- _Exercise description_
Copy the entries exactly, through the "Open the Wi-Fi" line.

▶

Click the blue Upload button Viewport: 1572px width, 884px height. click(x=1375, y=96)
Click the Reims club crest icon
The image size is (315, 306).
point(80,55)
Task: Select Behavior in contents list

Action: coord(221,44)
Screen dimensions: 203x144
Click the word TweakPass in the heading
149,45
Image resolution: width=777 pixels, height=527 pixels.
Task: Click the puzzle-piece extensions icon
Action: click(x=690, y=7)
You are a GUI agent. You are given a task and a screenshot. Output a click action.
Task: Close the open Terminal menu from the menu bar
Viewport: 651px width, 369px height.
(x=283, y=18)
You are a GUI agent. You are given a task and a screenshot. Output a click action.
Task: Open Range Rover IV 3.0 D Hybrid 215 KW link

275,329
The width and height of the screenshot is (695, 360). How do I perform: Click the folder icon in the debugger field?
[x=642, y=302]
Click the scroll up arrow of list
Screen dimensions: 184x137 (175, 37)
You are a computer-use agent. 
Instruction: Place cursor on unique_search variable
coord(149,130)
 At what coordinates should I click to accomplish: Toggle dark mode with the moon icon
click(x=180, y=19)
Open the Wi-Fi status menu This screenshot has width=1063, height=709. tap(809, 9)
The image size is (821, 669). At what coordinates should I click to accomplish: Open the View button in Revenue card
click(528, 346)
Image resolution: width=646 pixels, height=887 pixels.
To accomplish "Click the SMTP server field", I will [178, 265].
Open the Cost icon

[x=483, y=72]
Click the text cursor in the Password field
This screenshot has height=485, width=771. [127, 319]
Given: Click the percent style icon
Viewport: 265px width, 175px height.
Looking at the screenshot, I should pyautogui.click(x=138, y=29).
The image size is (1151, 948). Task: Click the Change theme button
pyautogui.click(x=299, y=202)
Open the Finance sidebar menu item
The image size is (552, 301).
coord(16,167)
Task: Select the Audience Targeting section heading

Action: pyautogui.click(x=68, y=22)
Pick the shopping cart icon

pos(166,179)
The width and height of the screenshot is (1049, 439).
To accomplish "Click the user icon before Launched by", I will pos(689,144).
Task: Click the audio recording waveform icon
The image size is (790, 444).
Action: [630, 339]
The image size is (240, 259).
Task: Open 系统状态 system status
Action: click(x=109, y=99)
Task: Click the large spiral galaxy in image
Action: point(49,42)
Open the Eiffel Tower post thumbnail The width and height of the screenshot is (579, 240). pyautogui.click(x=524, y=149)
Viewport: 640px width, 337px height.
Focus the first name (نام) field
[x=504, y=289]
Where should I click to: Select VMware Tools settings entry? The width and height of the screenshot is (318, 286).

◀

- _Exercise answer_
Click the blue Upload button Viewport: 1572px width, 884px height. click(x=1375, y=96)
Click the Reims club crest icon
The image size is (315, 306).
point(80,55)
Task: Select Behavior in contents list

Action: coord(221,44)
Screen dimensions: 203x144
Click the word TweakPass in the heading
149,45
Image resolution: width=777 pixels, height=527 pixels.
Task: Click the puzzle-piece extensions icon
Action: click(x=690, y=7)
You are a GUI agent. You are given a task and a screenshot. Output a click action.
Task: Close the open Terminal menu from the menu bar
Viewport: 651px width, 369px height.
(x=283, y=18)
You are a GUI agent. You are given a task and a screenshot. Output a click action.
Task: Open Range Rover IV 3.0 D Hybrid 215 KW link

275,329
The width and height of the screenshot is (695, 360). How do I perform: Click the folder icon in the debugger field?
[x=642, y=302]
Click the scroll up arrow of list
Screen dimensions: 184x137 (175, 37)
You are a computer-use agent. 
Instruction: Place cursor on unique_search variable
coord(149,130)
 At what coordinates should I click to accomplish: Toggle dark mode with the moon icon
click(x=180, y=19)
Open the Wi-Fi status menu This screenshot has width=1063, height=709. tap(809, 9)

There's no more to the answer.